Systematic Review of Platelet-Rich Fibrin Grafts in the Odontectomy of Lower Third Molars. Case Report
DOI:
https://doi.org/10.55361/cmdlt.v18iSuplemento.544Keywords:
Exodontia, Oral Surgery, Protocol, Fibrin Rich Plasma (FRP), third molars, exodontia, oral surgery, protocol, fibrin rich plasma (FRP), third molarsAbstract
In 2001, a second-generation blood concentrate called Platelet-Rich Fibrin (PRF) was developed with numerous advantages and no need for anticoagulants. It was first developed in France by Choukroun for oral and maxillofacial surgery, emerging as an alternative to Platelet-Rich Plasma (PRP). PRF has gained attention in dental research after several key publications in 2006. The fibrin matrix, which is the final product of the coagulation cascade, is the activated form of the plasma molecule fibrinogen. PRF is strictly autologous, obtained by centrifuging the patient’s own blood, which eliminates allergic reactions, disease transmission risks, and donor-site morbidity. Additionally, it is simple to obtain and not expensive.
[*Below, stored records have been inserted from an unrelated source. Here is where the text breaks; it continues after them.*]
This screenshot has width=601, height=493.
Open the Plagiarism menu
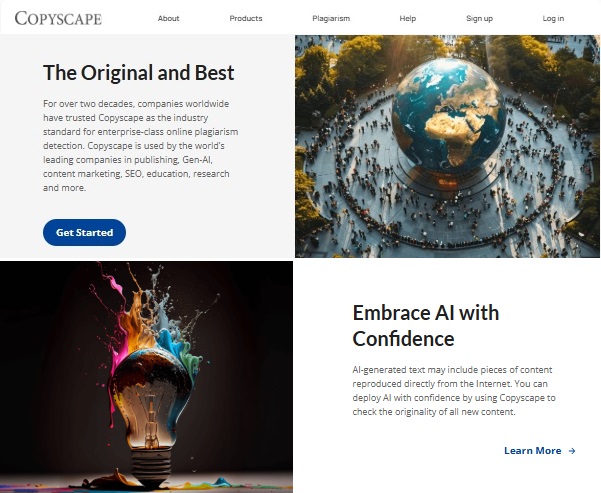(331, 18)
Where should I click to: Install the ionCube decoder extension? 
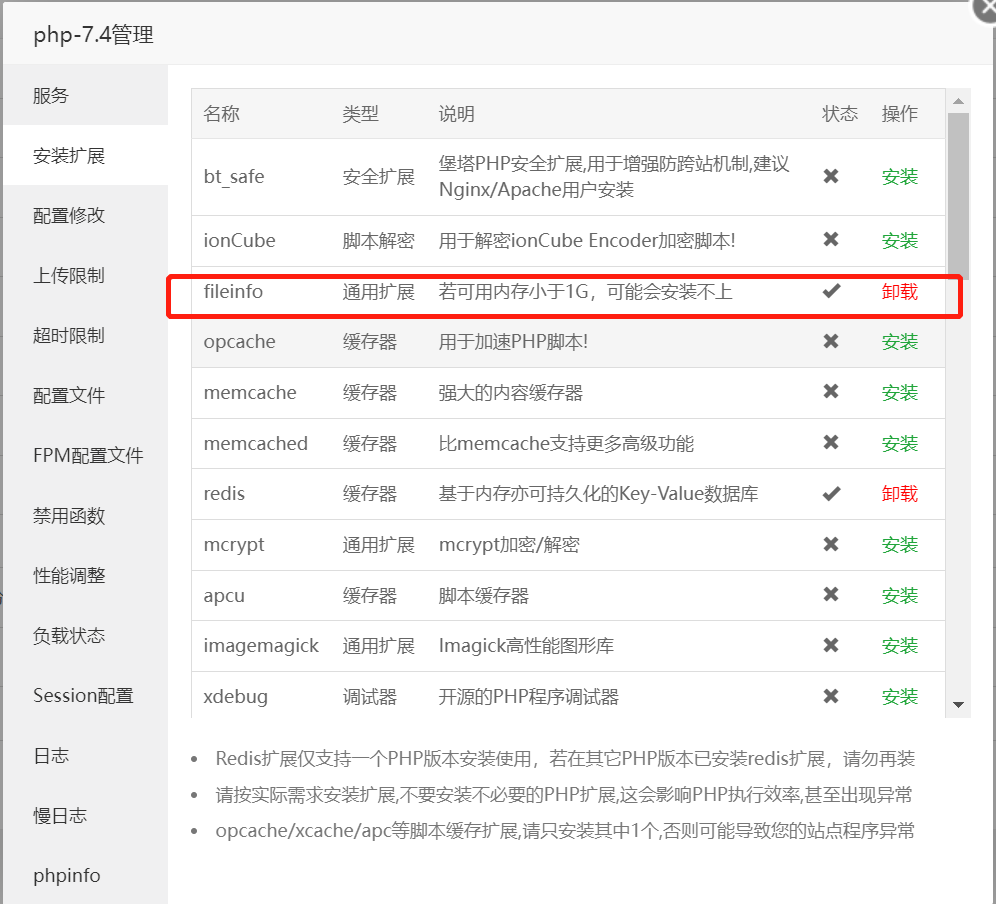click(899, 241)
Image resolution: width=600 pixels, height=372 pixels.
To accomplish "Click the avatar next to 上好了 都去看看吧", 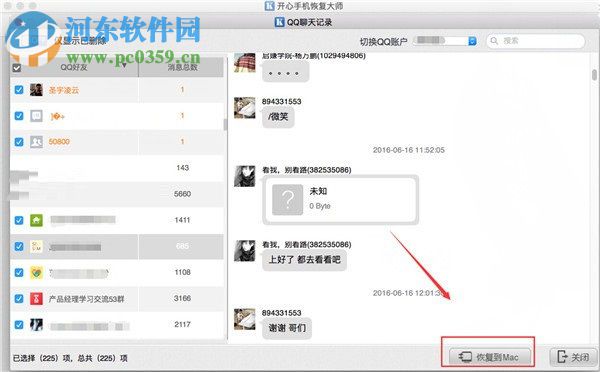I will (245, 251).
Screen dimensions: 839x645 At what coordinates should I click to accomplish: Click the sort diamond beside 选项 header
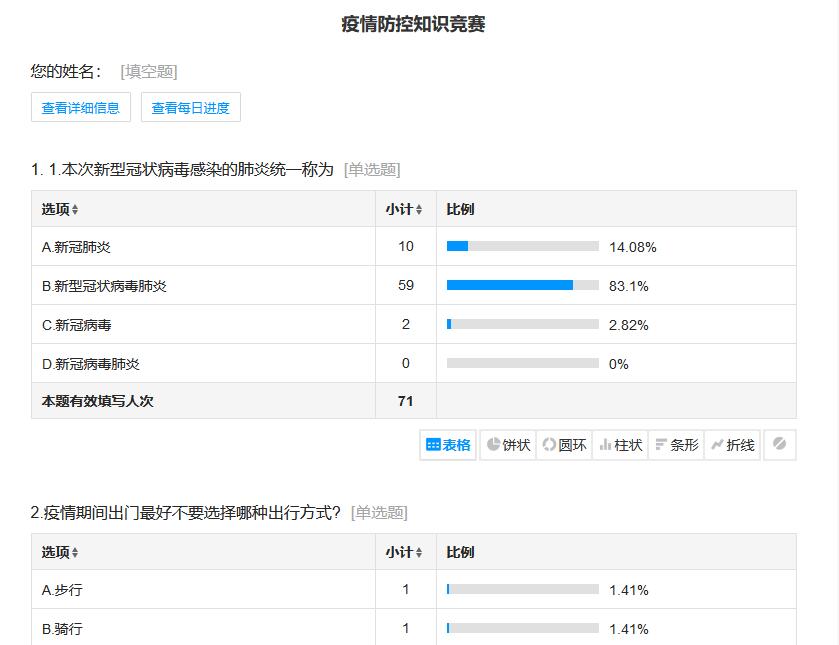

PRF plays an important role after its placement at the dental extraction site. Wisdom tooth extraction is a common oral surgical procedure, and PRF is used to reduce postoperative complications such as pain, inflammation, trismus, and general oral dysfunction during healing. Research by Ozkan Ozgul et al. showed that PRF significantly reduced vertical and horizontal inflammation but had no significant effect on pain. In contrast, Yun He et al. reported that PRF placement at the extraction site significantly decreased both pain and inflammation by the third day after surgery. The objective of this research is to evaluate the benefits of PRF following the extraction of lower third molars. The study includes a systematic review of the literature and a clinical case report, based on articles published until October 2024, analyzing PRF’s role in tissue regeneration and healing.